Top of Available data
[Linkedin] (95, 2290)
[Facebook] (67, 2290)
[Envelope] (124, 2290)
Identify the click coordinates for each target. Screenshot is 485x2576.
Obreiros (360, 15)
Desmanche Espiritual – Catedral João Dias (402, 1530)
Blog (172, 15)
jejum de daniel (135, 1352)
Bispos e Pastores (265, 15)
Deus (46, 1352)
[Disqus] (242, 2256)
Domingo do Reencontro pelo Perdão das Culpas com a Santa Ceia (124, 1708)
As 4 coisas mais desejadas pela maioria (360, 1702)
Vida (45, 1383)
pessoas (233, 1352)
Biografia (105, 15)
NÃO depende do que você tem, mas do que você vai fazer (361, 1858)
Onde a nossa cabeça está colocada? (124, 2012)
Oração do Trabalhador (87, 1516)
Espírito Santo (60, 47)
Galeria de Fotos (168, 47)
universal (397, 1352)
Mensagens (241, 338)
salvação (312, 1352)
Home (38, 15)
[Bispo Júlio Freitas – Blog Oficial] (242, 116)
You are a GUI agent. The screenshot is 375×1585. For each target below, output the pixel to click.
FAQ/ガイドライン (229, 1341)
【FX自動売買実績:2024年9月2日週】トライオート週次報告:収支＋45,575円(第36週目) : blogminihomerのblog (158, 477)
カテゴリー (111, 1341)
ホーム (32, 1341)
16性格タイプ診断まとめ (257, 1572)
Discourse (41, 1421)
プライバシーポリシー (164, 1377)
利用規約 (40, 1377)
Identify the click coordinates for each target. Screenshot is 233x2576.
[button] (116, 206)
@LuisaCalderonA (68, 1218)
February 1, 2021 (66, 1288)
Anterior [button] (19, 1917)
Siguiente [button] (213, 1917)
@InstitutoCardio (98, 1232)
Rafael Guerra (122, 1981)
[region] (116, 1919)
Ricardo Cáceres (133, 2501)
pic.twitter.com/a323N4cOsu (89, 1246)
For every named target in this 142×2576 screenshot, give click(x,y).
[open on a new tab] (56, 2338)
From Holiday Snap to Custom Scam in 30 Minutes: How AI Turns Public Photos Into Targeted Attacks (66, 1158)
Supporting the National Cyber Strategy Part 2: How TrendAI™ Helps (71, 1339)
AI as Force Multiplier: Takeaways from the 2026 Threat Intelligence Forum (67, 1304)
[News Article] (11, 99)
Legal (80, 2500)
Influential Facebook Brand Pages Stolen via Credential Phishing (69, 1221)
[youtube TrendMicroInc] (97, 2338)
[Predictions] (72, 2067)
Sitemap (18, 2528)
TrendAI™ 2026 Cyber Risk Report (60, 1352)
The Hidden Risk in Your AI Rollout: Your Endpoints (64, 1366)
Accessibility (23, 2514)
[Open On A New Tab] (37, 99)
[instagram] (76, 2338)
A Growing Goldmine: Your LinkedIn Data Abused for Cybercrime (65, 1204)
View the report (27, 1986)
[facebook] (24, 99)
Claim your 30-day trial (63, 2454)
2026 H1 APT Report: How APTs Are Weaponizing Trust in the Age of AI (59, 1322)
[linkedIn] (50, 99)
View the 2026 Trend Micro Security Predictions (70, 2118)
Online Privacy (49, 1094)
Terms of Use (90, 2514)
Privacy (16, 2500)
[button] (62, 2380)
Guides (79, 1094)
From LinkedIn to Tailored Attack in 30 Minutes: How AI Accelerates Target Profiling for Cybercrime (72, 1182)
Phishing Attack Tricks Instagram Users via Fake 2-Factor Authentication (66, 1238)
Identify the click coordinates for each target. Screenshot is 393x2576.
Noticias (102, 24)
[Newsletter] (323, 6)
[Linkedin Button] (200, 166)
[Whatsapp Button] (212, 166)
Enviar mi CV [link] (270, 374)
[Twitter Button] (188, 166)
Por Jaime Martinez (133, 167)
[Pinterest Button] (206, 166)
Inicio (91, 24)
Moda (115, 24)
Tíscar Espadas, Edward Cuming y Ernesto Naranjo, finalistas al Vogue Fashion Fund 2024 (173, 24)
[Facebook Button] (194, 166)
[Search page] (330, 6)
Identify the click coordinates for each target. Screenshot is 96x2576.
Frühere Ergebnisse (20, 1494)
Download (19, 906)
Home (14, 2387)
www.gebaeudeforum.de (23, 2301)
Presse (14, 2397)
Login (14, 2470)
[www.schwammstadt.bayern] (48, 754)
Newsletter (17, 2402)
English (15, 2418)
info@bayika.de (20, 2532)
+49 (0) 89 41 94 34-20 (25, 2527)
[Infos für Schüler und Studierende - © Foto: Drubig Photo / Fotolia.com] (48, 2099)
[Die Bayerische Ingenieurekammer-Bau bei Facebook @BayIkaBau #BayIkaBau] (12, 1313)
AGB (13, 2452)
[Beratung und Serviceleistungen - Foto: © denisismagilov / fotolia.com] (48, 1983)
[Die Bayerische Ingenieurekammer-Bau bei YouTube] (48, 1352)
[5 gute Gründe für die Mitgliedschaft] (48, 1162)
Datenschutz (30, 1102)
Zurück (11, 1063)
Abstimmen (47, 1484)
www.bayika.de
Bottom of Available data
*What is needed*. Restate each record above word for word.

*Solution for this problem*.
[Linkedin] (95, 2290)
[Facebook] (67, 2290)
[Envelope] (124, 2290)
Identify the click coordinates for each target. Screenshot is 485x2576.
Obreiros (360, 15)
Desmanche Espiritual – Catedral João Dias (402, 1530)
Blog (172, 15)
jejum de daniel (135, 1352)
Bispos e Pastores (265, 15)
Deus (46, 1352)
[Disqus] (242, 2256)
Domingo do Reencontro pelo Perdão das Culpas com a Santa Ceia (124, 1708)
As 4 coisas mais desejadas pela maioria (360, 1702)
Vida (45, 1383)
pessoas (233, 1352)
Biografia (105, 15)
NÃO depende do que você tem, mas do que você vai fazer (361, 1858)
Onde a nossa cabeça está colocada? (124, 2012)
Oração do Trabalhador (87, 1516)
Espírito Santo (60, 47)
Galeria de Fotos (168, 47)
universal (397, 1352)
Mensagens (241, 338)
salvação (312, 1352)
Home (38, 15)
[Bispo Júlio Freitas – Blog Oficial] (242, 116)
You are a GUI agent. The screenshot is 375×1585. For each target below, output the pixel to click.
FAQ/ガイドライン (229, 1341)
【FX自動売買実績:2024年9月2日週】トライオート週次報告:収支＋45,575円(第36週目) : blogminihomerのblog (158, 477)
カテゴリー (111, 1341)
ホーム (32, 1341)
16性格タイプ診断まとめ (257, 1572)
Discourse (41, 1421)
プライバシーポリシー (164, 1377)
利用規約 (40, 1377)
Identify the click coordinates for each target. Screenshot is 233x2576.
[button] (116, 206)
@LuisaCalderonA (68, 1218)
February 1, 2021 (66, 1288)
Anterior [button] (19, 1917)
Siguiente [button] (213, 1917)
@InstitutoCardio (98, 1232)
Rafael Guerra (122, 1981)
[region] (116, 1919)
Ricardo Cáceres (133, 2501)
pic.twitter.com/a323N4cOsu (89, 1246)
For every named target in this 142×2576 screenshot, give click(x,y).
[open on a new tab] (56, 2338)
From Holiday Snap to Custom Scam in 30 Minutes: How AI Turns Public Photos Into Targeted Attacks (66, 1158)
Supporting the National Cyber Strategy Part 2: How TrendAI™ Helps (71, 1339)
AI as Force Multiplier: Takeaways from the 2026 Threat Intelligence Forum (67, 1304)
[News Article] (11, 99)
Legal (80, 2500)
Influential Facebook Brand Pages Stolen via Credential Phishing (69, 1221)
[youtube TrendMicroInc] (97, 2338)
[Predictions] (72, 2067)
Sitemap (18, 2528)
TrendAI™ 2026 Cyber Risk Report (60, 1352)
The Hidden Risk in Your AI Rollout: Your Endpoints (64, 1366)
Accessibility (23, 2514)
[Open On A New Tab] (37, 99)
[instagram] (76, 2338)
A Growing Goldmine: Your LinkedIn Data Abused for Cybercrime (65, 1204)
View the report (27, 1986)
[facebook] (24, 99)
Claim your 30-day trial (63, 2454)
2026 H1 APT Report: How APTs Are Weaponizing Trust in the Age of AI (59, 1322)
[linkedIn] (50, 99)
View the 2026 Trend Micro Security Predictions (70, 2118)
Online Privacy (49, 1094)
Terms of Use (90, 2514)
Privacy (16, 2500)
[button] (62, 2380)
Guides (79, 1094)
From LinkedIn to Tailored Attack in 30 Minutes: How AI Accelerates Target Profiling for Cybercrime (72, 1182)
Phishing Attack Tricks Instagram Users via Fake 2-Factor Authentication (66, 1238)
Identify the click coordinates for each target. Screenshot is 393x2576.
Noticias (102, 24)
[Newsletter] (323, 6)
[Linkedin Button] (200, 166)
[Whatsapp Button] (212, 166)
Enviar mi CV [link] (270, 374)
[Twitter Button] (188, 166)
Por Jaime Martinez (133, 167)
[Pinterest Button] (206, 166)
Inicio (91, 24)
Moda (115, 24)
Tíscar Espadas, Edward Cuming y Ernesto Naranjo, finalistas al Vogue Fashion Fund 2024 (173, 24)
[Facebook Button] (194, 166)
[Search page] (330, 6)
Identify the click coordinates for each target. Screenshot is 96x2576.
Frühere Ergebnisse (20, 1494)
Download (19, 906)
Home (14, 2387)
www.gebaeudeforum.de (23, 2301)
Presse (14, 2397)
Login (14, 2470)
[www.schwammstadt.bayern] (48, 754)
Newsletter (17, 2402)
English (15, 2418)
info@bayika.de (20, 2532)
+49 (0) 89 41 94 34-20 (25, 2527)
[Infos für Schüler und Studierende - © Foto: Drubig Photo / Fotolia.com] (48, 2099)
[Die Bayerische Ingenieurekammer-Bau bei Facebook @BayIkaBau #BayIkaBau] (12, 1313)
AGB (13, 2452)
[Beratung und Serviceleistungen - Foto: © denisismagilov / fotolia.com] (48, 1983)
[Die Bayerische Ingenieurekammer-Bau bei YouTube] (48, 1352)
[5 gute Gründe für die Mitgliedschaft] (48, 1162)
Datenschutz (30, 1102)
Zurück (11, 1063)
Abstimmen (47, 1484)
www.bayika.de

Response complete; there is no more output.